閱讀《精通Python爬蟲架構Scrapy》

精通Python爬蟲架構Scrapy

精通Python爬蟲架構Scrapy

2018年2月的書，居然代碼用的是Python2

環境使用的是

Vagrant

,但是由于國内網絡的問題，安裝的太慢了。

書裡内容比較高深，需要了解一些比較簡單的Scrapy内容可以看一下我github上的一些例子：https://github.com/zx490336534/spider-review

使用Xpath選擇HTML元素

閱讀《精通Python爬蟲架構Scrapy》

選擇Html元素

$x('//h1')

Xpath表達式通過使用字首點号「.」轉為相對Xpath

XQuery 1.0、XPath 2.0 以及 XSLT 2.0 共享相同的函數庫。

Xpath的函數：https://www.w3school.com.cn/xsl/xsl_functions.asp

調試Scrapy

$ scrapy shell http://example.com
>>> response.xpath('//a/text()')
[<Selector xpath='//a/text()' data='More information...'>]

建立Scrapy項目

$ scrapy startproject xxx

Selectors對象

抽取資料的方式：https://docs.scrapy.org/en/latest/topics/selectors.html

檢視建立爬蟲模版

(venv) (base) 192:properties zhongxin$ scrapy genspider -l
Available templates:
  basic
  crawl
  csvfeed
  xmlfeed

使用

scrapy genspider -t

選擇模版進行建立

列印日志

def parse(self, response):
    self.log('title:%s' % response.xpath('//*[@itemprop="name"][1]/text()').extract())

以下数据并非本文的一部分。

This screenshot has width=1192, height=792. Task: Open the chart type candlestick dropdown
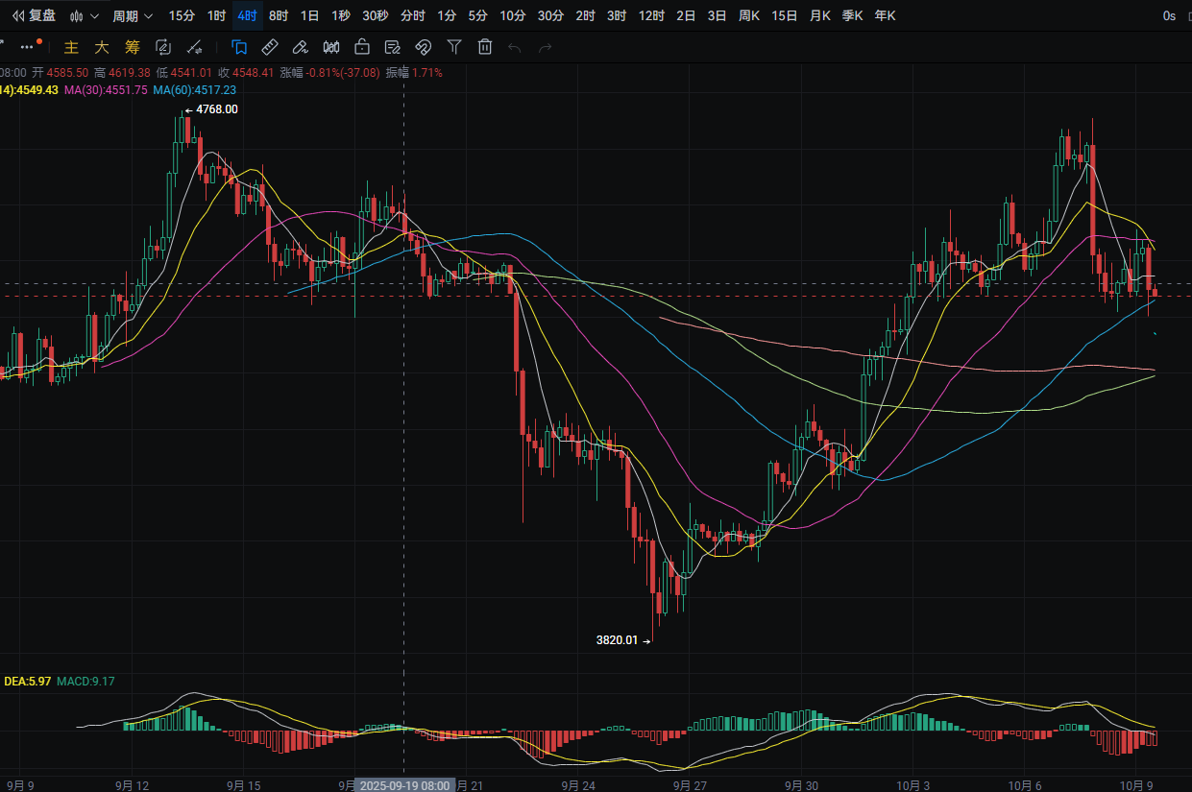click(85, 15)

2021-03-06 09:15:30 [basic] DEBUG: title:['United Kingdom', 'England', 'London', 'All Categories', 'Property']

測試其他url

$ scrapy parse --spider=basic http://xxx

儲存檔案

from properties.items import PropertiesItem

def parse(self, response):
    item = PropertiesItem()
    item['title'] = response.xpath('//*[@itemprop="name"][1]/text()').extract()
    return item

2021-03-06 09:23:08 [scrapy.core.scraper] DEBUG: Scraped from <200 https://www.gumtree.com/flats-houses/london>
{'title': ['United Kingdom', 'England', 'London', 'All Categories', 'Property']}
2021-03-06 09:23:08 [scrapy.core.engine] INFO: Closing spider (finished)

使用

-o

将item内容存到制定檔案中

(venv) (base) 192:properties zhongxin$ scrapy crawl basic -o a.json

閱讀《精通Python爬蟲架構Scrapy》

儲存檔案

item裝載器與管理字段

官方文檔：https://docs.scrapy.org/en/latest/topics/loaders.html

import scrapy
from scrapy.loader import ItemLoader
from scrapy.loader.processors import MapCompose

from properties.items import PropertiesItem


class BasicSpider(scrapy.Spider):
    name = 'basic'
    allowed_domains = ['web']
    start_urls = ['http://web/']
    start_urls = (
        'https://www.gumtree.com/flats-houses/london',
    )

    def parse(self, response):
        l = ItemLoader(item=PropertiesItem(), response=response)
        l.add_xpath('title', '//*[@itemprop="name"][1]/text()',
                    MapCompose(str.strip, str.title))
        return l.load_item()

建立contract

為爬蟲設計的單元測試

def parse(self, response):
    """ This function parses a property page.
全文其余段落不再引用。